WHAT IS NEEDED: Only the lines from the one with "Open the Select" through the last line of the records below belong in your answer, reproduced exactly and with the pictures left out.

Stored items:
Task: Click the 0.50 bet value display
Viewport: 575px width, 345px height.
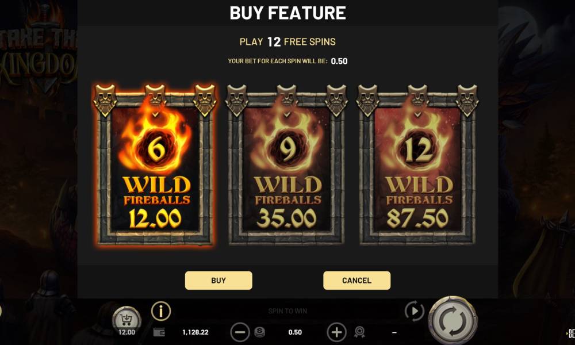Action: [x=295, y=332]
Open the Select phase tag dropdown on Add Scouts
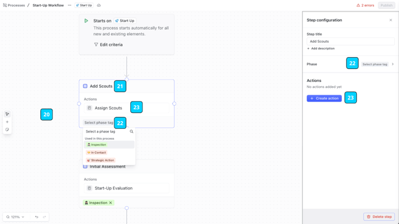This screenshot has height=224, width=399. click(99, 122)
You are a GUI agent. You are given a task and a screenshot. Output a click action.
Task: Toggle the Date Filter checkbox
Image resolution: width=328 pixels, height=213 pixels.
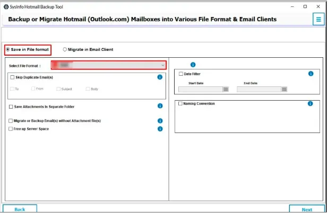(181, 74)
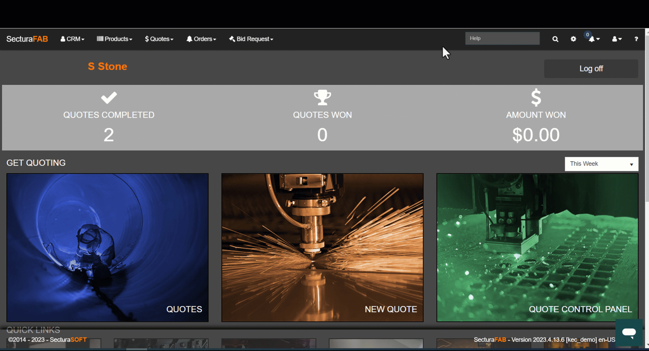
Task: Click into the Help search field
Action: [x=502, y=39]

WORKED SOLUTION:
Open the Select phase tag dropdown on Add Scouts
This screenshot has height=224, width=399. click(99, 122)
You are a GUI agent. You are given a task and a screenshot. Output a click action.
Task: Toggle the Date Filter checkbox
Image resolution: width=328 pixels, height=213 pixels.
(181, 74)
Task: Click into the Help search field
Action: [x=502, y=39]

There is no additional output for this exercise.